Requirement:
Only the lines from the one containing "Click the word" through the final line of the material below should be output, exactly as they stand.

Given entries:
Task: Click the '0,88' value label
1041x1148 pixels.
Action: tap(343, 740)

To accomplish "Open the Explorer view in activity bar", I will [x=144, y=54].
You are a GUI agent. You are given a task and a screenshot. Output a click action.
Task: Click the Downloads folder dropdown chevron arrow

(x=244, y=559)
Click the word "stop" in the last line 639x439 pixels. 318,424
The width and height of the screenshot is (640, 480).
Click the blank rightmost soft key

Response to the task:
Click the word "stop" in the last line 639x439 pixels. 318,424
The width and height of the screenshot is (640, 480).
Click the blank rightmost soft key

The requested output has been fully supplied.